Work to be completed ▸ The listing below contains a span that opens with the line containing "The height and width of the screenshot is (760, 1568)." and closes with the line containing "Task: Click the Artist". Return that span exactly.

Extracted data ▸
--- START ---

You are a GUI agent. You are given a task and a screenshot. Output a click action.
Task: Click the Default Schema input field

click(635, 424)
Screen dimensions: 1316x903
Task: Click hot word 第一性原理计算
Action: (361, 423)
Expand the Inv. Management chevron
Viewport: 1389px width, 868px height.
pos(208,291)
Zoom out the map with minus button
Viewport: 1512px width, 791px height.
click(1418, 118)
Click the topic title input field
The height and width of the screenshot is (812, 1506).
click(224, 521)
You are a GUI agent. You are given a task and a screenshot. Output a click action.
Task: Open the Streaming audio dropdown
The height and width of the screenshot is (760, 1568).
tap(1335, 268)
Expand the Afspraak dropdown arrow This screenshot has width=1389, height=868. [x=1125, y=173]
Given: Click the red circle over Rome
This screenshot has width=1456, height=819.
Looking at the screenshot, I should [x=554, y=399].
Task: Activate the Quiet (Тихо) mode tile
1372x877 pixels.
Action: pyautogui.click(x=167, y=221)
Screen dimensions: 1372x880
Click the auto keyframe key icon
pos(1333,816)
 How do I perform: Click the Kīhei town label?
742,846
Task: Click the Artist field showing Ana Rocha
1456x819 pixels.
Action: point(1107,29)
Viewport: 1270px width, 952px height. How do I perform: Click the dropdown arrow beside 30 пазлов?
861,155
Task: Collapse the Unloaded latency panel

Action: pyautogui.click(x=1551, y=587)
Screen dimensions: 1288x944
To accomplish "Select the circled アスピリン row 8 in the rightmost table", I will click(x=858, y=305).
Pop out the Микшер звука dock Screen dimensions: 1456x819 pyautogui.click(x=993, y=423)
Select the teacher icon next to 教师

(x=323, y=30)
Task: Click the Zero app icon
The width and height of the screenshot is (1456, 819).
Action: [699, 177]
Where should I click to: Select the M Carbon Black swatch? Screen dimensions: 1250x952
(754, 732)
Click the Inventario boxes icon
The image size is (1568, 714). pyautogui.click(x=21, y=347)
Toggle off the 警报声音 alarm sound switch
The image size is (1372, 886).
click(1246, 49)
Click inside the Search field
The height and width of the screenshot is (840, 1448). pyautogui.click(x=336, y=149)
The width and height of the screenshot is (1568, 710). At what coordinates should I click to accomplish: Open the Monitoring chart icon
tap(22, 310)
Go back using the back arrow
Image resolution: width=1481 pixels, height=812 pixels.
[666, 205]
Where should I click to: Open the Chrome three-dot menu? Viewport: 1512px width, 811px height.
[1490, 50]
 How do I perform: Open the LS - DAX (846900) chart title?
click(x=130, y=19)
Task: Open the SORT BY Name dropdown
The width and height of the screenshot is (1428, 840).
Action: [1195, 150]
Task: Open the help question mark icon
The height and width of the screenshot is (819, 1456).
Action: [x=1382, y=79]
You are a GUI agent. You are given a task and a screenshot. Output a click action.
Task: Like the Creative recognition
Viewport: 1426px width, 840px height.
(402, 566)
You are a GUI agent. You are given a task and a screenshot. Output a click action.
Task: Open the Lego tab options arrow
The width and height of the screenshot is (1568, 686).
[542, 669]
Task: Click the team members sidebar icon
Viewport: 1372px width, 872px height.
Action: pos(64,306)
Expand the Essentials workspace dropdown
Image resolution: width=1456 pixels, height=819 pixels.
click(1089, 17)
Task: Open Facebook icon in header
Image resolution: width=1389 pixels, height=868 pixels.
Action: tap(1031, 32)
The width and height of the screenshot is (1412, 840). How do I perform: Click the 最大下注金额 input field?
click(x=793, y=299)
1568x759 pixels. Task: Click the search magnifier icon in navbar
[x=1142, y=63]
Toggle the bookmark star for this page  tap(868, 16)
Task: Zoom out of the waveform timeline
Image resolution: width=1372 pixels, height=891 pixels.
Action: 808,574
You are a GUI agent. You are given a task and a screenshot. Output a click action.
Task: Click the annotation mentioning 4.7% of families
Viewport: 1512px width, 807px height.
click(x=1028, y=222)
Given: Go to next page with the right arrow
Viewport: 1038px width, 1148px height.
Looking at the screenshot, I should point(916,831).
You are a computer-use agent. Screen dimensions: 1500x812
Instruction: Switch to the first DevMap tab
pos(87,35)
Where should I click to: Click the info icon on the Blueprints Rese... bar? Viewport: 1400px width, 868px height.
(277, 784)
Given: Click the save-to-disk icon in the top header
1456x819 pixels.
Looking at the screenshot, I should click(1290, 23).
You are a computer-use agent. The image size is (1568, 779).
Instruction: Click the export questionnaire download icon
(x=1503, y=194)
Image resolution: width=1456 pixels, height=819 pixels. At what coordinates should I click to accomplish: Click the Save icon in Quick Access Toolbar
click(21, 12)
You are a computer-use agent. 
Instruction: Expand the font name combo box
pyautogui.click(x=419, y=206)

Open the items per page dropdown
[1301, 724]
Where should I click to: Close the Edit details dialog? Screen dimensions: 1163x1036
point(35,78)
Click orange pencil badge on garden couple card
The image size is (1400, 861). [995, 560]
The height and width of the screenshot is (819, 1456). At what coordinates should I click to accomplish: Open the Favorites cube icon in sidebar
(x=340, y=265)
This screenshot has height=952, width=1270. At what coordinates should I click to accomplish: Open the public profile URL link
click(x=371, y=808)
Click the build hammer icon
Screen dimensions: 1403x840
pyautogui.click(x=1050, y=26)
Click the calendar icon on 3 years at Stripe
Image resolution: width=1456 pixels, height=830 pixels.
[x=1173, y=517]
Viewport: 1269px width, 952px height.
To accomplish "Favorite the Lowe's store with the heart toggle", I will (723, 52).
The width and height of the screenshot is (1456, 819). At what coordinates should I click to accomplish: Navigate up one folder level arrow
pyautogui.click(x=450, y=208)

--- END ---

Expected answer ▸
The height and width of the screenshot is (760, 1568).
tap(1335, 268)
Expand the Afspraak dropdown arrow This screenshot has width=1389, height=868. [x=1125, y=173]
Given: Click the red circle over Rome
This screenshot has width=1456, height=819.
Looking at the screenshot, I should [x=554, y=399].
Task: Activate the Quiet (Тихо) mode tile
1372x877 pixels.
Action: pyautogui.click(x=167, y=221)
Screen dimensions: 1372x880
Click the auto keyframe key icon
pos(1333,816)
 How do I perform: Click the Kīhei town label?
742,846
Task: Click the Artist field showing Ana Rocha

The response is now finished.